- **The task**:
Retype, word for word, the line holding "Enable the 开发者模式 switch" and every line below it to the end of the listing. Leave out the pictures.

- **Data**:

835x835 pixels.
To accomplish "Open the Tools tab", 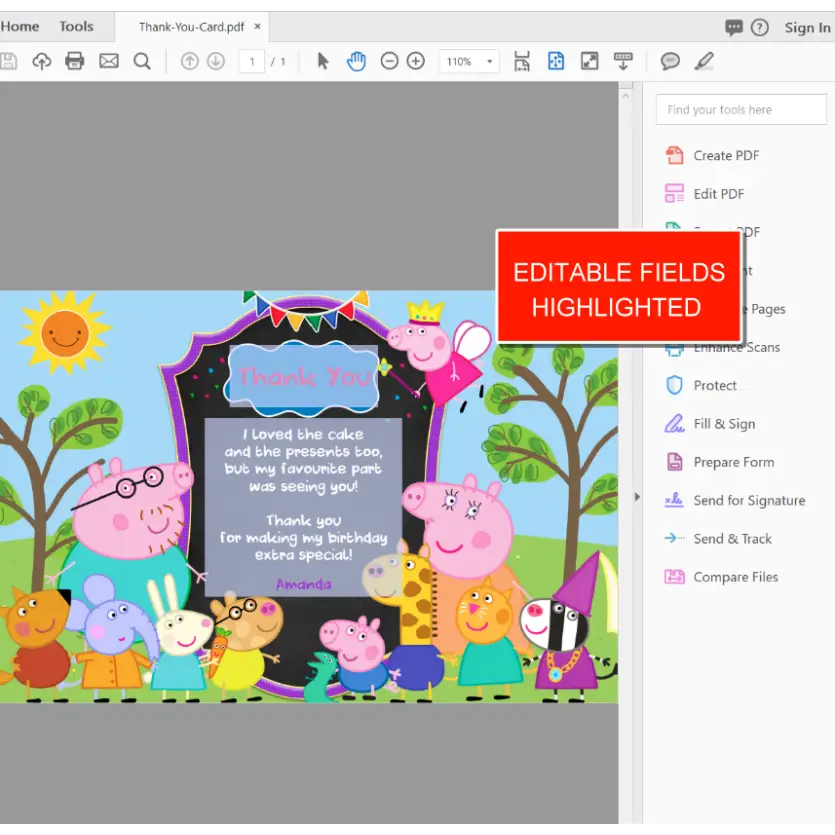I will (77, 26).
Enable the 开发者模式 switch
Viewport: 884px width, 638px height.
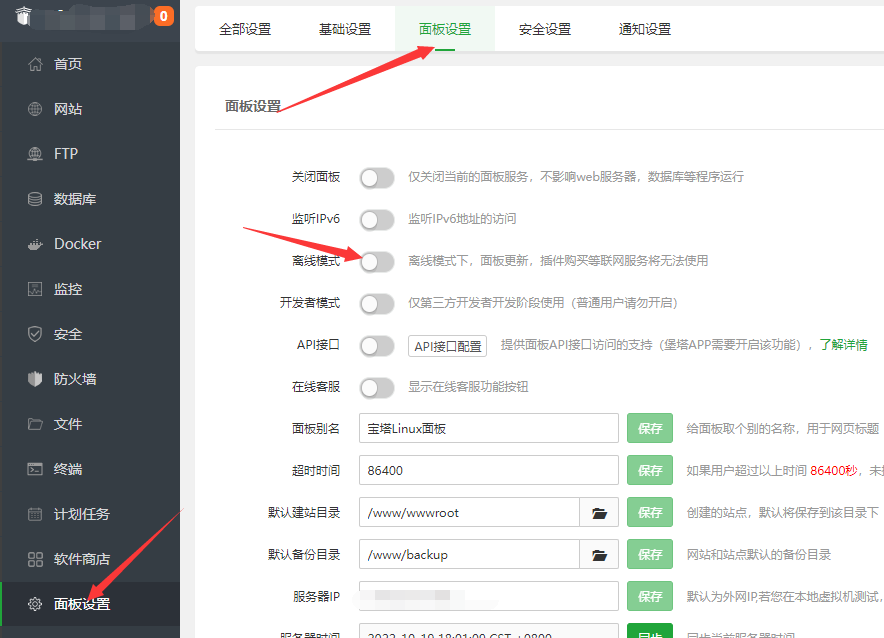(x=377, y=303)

- **Response to this exercise**:
Enable the 开发者模式 switch
Viewport: 884px width, 638px height.
(x=377, y=303)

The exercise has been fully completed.